→ **LISTED ENTRIES**:
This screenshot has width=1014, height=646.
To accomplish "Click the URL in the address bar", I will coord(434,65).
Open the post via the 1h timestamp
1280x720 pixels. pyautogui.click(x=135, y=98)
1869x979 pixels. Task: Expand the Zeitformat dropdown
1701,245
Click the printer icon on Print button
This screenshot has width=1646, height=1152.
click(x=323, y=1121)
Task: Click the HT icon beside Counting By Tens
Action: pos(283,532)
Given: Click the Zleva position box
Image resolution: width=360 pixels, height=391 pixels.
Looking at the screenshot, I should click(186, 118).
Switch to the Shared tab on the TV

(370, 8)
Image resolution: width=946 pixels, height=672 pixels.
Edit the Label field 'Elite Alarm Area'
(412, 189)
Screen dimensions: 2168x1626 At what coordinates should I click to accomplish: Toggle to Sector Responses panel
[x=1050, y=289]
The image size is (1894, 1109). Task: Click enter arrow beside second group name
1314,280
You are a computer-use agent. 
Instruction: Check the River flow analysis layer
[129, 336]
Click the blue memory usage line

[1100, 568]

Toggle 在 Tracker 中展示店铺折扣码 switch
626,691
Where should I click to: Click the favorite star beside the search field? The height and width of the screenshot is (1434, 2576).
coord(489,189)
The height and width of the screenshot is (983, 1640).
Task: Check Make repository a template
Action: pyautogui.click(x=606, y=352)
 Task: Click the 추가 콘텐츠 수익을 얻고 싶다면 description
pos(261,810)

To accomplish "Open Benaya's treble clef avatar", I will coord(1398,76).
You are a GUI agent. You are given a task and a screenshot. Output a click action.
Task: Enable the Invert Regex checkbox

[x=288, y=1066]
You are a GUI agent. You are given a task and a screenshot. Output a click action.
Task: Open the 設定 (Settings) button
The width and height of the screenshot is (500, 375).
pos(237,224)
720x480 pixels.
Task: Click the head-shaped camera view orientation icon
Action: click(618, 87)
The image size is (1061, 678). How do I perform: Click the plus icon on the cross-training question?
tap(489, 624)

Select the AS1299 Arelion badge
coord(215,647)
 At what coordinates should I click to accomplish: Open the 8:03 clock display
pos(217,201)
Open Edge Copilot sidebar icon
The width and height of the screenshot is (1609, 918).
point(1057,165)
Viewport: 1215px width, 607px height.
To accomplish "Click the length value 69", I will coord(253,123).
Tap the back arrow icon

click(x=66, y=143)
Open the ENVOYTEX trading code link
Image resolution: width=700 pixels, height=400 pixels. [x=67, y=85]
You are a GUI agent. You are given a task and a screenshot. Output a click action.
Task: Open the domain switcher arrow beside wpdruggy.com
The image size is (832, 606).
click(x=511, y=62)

→ **PROMPT**: Reproduce all of the data above, substituting "tap action" for every occurrence of "click action" and keeping everything else unchanged.

→ **THE RESPONSE**:
This screenshot has width=1014, height=646.
To accomplish "Click the URL in the address bar", I will coord(434,65).
Open the post via the 1h timestamp
1280x720 pixels. pyautogui.click(x=135, y=98)
1869x979 pixels. Task: Expand the Zeitformat dropdown
1701,245
Click the printer icon on Print button
This screenshot has width=1646, height=1152.
click(x=323, y=1121)
Task: Click the HT icon beside Counting By Tens
Action: pos(283,532)
Given: Click the Zleva position box
Image resolution: width=360 pixels, height=391 pixels.
Looking at the screenshot, I should click(186, 118).
Switch to the Shared tab on the TV

(370, 8)
Image resolution: width=946 pixels, height=672 pixels.
Edit the Label field 'Elite Alarm Area'
(412, 189)
Screen dimensions: 2168x1626 At what coordinates should I click to accomplish: Toggle to Sector Responses panel
[x=1050, y=289]
The image size is (1894, 1109). Task: Click enter arrow beside second group name
1314,280
You are a computer-use agent. 
Instruction: Check the River flow analysis layer
[129, 336]
Click the blue memory usage line

[1100, 568]

Toggle 在 Tracker 中展示店铺折扣码 switch
626,691
Where should I click to: Click the favorite star beside the search field? The height and width of the screenshot is (1434, 2576).
coord(489,189)
The height and width of the screenshot is (983, 1640).
Task: Check Make repository a template
Action: pyautogui.click(x=606, y=352)
 Task: Click the 추가 콘텐츠 수익을 얻고 싶다면 description
pos(261,810)

To accomplish "Open Benaya's treble clef avatar", I will coord(1398,76).
You are a GUI agent. You are given a task and a screenshot. Output a tap action.
Task: Enable the Invert Regex checkbox

[x=288, y=1066]
You are a GUI agent. You are given a task and a screenshot. Output a tap action.
Task: Open the 設定 (Settings) button
The width and height of the screenshot is (500, 375).
pos(237,224)
720x480 pixels.
Task: Click the head-shaped camera view orientation icon
Action: click(618, 87)
The image size is (1061, 678). How do I perform: Click the plus icon on the cross-training question?
tap(489, 624)

Select the AS1299 Arelion badge
coord(215,647)
 At what coordinates should I click to accomplish: Open the 8:03 clock display
pos(217,201)
Open Edge Copilot sidebar icon
The width and height of the screenshot is (1609, 918).
point(1057,165)
Viewport: 1215px width, 607px height.
To accomplish "Click the length value 69", I will coord(253,123).
Tap the back arrow icon

click(x=66, y=143)
Open the ENVOYTEX trading code link
Image resolution: width=700 pixels, height=400 pixels. [x=67, y=85]
You are a GUI agent. You are given a task and a screenshot. Output a tap action.
Task: Open the domain switcher arrow beside wpdruggy.com
The image size is (832, 606).
click(x=511, y=62)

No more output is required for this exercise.